After having a second look, I believe I’m always leaking one extra “chunk” of information with this scheme. In particular, if the chunks are octets as in the above example, it would always be possible to recover the first octet, since $x_1 = y_1 \oplus H_0$ and $H_0 = H(k)$ is constant. More generally, we would always leak one more “chunk” than the length of the common prefix. But I believe it would not be possible to decrypt the remainder, as long as the hash function is strong. Here’s my analysis:
Let Eve be a moderator and Alice be a user.
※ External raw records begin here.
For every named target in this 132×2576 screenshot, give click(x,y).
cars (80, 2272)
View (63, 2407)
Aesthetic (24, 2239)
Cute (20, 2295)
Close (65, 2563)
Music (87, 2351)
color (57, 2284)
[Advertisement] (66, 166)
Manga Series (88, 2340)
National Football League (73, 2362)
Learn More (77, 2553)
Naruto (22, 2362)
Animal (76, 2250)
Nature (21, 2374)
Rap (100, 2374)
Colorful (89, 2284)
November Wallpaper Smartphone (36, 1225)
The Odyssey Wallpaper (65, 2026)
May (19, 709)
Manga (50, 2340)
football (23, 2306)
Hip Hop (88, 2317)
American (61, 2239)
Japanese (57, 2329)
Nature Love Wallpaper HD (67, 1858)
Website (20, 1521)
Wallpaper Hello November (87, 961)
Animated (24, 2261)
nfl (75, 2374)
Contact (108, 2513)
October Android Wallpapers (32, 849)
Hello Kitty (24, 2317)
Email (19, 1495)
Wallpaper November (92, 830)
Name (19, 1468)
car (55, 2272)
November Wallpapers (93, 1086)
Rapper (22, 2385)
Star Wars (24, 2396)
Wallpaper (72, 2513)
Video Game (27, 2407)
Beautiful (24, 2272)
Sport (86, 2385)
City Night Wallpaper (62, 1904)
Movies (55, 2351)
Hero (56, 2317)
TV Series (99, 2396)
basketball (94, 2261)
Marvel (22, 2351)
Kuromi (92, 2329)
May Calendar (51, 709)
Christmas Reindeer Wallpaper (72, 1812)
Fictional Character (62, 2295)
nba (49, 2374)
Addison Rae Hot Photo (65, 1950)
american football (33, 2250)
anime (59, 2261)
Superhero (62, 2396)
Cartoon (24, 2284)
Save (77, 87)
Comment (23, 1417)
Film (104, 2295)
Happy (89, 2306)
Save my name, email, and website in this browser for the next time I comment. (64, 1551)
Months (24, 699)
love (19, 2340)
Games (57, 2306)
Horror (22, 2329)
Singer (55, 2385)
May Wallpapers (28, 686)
Eve can see her own plain address $\tilde{x}$ and her own scrambled address $\tilde{y}$. Eve can also see Alice’s scrambled address $y$, but not her plain address $x$. Eve wants to find out as much information as possible about Alice’s plain address $x$.
\begin{align}
\text{Eve’s plain address:} \quad
\tilde{x} &= \tilde{x}_1.\tilde{x}_2.\tilde{x}_3.\tilde{x}_4 \\
\text{Eve’s scrambled address:} \quad
\tilde{y} &= \tilde{y}_1.\tilde{y}_2.\tilde{y}_3.\tilde{y}_4 \\
\\
\text{Hence, Eve also knows $\tilde{H}_0..\tilde{H}_3$:} \quad
\tilde{y}_1 &= \tilde{x}_1 \oplus \tilde{H}_0 \implies
\tilde{H}_0 = \tilde{y}_1 \oplus \tilde{x}_1 \\
\tilde{y}_2 &= \tilde{x}_2 \oplus \tilde{H}_1 \implies
\tilde{H}_1 = \tilde{y}_2 \oplus \tilde{x}_2 \\
\tilde{y}_3 &= \tilde{x}_3 \oplus \tilde{H}_2 \implies
\tilde{H}_2 = \tilde{y}_3 \oplus \tilde{x}_3 \\
\tilde{y}_4 &= \tilde{x}_4 \oplus \tilde{H}_3 \implies
\tilde{H}_3 = \tilde{y}_41 \oplus \tilde{x}_4 \\
\\
\text{Alice’s scrambled address:} \quad
y &= {y}_1.{y}_2.{y}_3.{y}_4 \\
&= ({x}_1 \oplus {H}_0).
({x}_2 \oplus {H}_1).
({x}_3 \oplus {H}_2).
({x}_4 \oplus {H}_3)\\
\text{where}\quad H_0 &= H(k) \\
H_1 &= H(k \mathbin {||} x_1) \\
H_2 &= H(k \mathbin {||} x_1 \mathbin {||} x_2) \\
H_3 &= H(k \mathbin {||} x_1 \mathbin {||} x_2 \mathbin {||} x_3) \\
\\
\text{Using} \quad
H_0 &= H(k) = \tilde{H}_0 \\
\text{Eve can always decrypt $x_1$:} \quad
{y}_1 &= {x}_1 \oplus {H}_0 \\
\iff {y}_1 &= {x}_1 \oplus \tilde{H}_0 \\
\iff {x}_1 &= {y}_1 \oplus \tilde{H}_0 \\
\\
\text{Eve now tries to decrypt $x_2$:} \quad
\\
{y}_2 &= {x}_2 \oplus {H}_1 \\
\iff {x}_2 &= {y}_2 \oplus {H}_1 \\
\iff {x}_2 &= {y}_2 \oplus \underbrace{H(k \mathbin {||} x_1)} \\
&\text{If $x_1 \neq \tilde{x}_1$, Eve cannot compute this} \\
&\text{because she only knows $x_1$, but not $k$.} \\
&\text{Therefore she cannot decrypt $x_2$.} \\
&\text{If $x_1 = \tilde{x}_1$, then $H_1 = \tilde{H}_1$, which Eve} \\
&\text{knows, so she can decrypt $x_2$.}
\end{align}
The decryption attempts for $x_3, x_4$ and so on would then follow the same pattern as for $x_2$. In other words, as long as $x_2 \neq \tilde{x}_2$, Eve cannot decrypt $x_3$ and so on. Formally: Eve can decrypt $x_{n+1}$ if and only if $\forall i \in \{1..n\}: x_i = \tilde{x}_i$. At least that is my conclusion.
If the chunks were 1 bit in size, this means we would only leak one additional bit to Eve that she could not have known already (see third point in the list of inherent weaknesses above). I think that is not too bad. Certainly better than having no obfuscation at all.
I appreciate if you read this far. Thoughts? Does this make sense? Is there a better way for doing this?